2.3 Experimental design
The present experiment was divided into two parts (Fig. 1B). In part 1,
effects of FFA on CA/CPR-treated WT mice were investigated. At 1 h after
ROSC, mice were randomized to receive FFA or vehicle by using random
number table (Fig. 1A). Mice in the FFA group were given FFA (12.5 mg/kg
in sterile saline, 4% PEG-400, 2% DMSO; Sigma, St. Louis, MO) via
intraperitoneal injection once daily for 1 week [24], while mice in
the vehicle group received equivalent volume of vehicle solution. Forty
mice with successful resuscitation were followed up for 7 days to
evaluate survival, neurological function, and histological injuries.
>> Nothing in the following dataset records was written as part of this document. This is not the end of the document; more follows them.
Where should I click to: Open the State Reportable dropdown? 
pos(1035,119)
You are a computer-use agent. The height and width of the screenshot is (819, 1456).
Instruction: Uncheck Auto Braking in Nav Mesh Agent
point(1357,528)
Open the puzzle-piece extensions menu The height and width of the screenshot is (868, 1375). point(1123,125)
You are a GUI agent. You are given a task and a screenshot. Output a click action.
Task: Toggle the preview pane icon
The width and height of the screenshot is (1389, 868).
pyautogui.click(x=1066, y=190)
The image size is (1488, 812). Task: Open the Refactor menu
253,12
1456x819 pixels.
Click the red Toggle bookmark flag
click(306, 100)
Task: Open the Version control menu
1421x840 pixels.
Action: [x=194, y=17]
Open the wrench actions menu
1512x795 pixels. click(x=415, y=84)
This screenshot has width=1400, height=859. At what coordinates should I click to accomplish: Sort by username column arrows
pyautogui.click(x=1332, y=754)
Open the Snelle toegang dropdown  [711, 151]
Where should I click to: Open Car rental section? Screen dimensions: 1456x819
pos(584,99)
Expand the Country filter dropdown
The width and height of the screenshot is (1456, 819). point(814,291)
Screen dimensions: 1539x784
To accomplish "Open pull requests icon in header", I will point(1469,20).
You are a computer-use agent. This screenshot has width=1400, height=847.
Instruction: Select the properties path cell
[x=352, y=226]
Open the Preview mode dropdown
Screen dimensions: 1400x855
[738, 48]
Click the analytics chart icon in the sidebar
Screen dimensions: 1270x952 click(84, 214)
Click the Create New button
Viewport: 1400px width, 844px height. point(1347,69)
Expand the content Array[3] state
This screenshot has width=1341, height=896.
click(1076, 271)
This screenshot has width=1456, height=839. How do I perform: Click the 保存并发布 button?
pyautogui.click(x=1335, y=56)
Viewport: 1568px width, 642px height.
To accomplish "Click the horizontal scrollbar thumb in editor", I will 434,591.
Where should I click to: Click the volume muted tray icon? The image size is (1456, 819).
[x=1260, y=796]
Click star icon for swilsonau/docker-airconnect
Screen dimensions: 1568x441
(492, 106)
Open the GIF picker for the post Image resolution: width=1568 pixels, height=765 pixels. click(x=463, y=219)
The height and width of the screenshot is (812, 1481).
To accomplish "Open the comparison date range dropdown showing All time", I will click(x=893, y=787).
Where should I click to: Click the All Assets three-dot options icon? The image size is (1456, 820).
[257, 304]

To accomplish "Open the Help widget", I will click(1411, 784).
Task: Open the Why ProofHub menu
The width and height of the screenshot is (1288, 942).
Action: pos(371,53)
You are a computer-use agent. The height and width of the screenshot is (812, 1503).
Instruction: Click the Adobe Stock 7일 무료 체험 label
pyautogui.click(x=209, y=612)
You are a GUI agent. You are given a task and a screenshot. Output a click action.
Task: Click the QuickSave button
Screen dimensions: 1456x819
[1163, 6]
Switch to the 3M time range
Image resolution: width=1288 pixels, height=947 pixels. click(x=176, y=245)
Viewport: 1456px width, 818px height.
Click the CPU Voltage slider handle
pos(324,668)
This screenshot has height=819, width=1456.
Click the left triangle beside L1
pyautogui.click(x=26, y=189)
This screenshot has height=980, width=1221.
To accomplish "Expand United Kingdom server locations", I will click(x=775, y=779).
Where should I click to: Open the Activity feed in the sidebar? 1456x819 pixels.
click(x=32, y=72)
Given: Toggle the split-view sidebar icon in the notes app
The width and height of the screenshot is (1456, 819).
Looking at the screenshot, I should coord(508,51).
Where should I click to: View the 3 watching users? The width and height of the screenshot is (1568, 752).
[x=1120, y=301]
The
other 45 mice were used to describe the neuroprotective effects by
detecting cellular apoptosis, neuronal degeneration, BBB disruption,
edema formation and neuroinflammation markers at day 3 after CA/CPR. In
part 2, we explored whether gene deletion of Trpm4 improved
neurologic outcome after CA/CPR and whether FFA interfered with the
TRPM4 channel. Twenty-six Trpm4−/− mice that
underwent CA/CPR were randomly allocated to receive vehicle or FFA, and
13 CA/CPR-treated WT mice given vehicle were set as the control group
(Fig. 1A). In this part, expression of TRPM4 was evaluated at 24 h after
CA and other experiments were in line with that of part 1.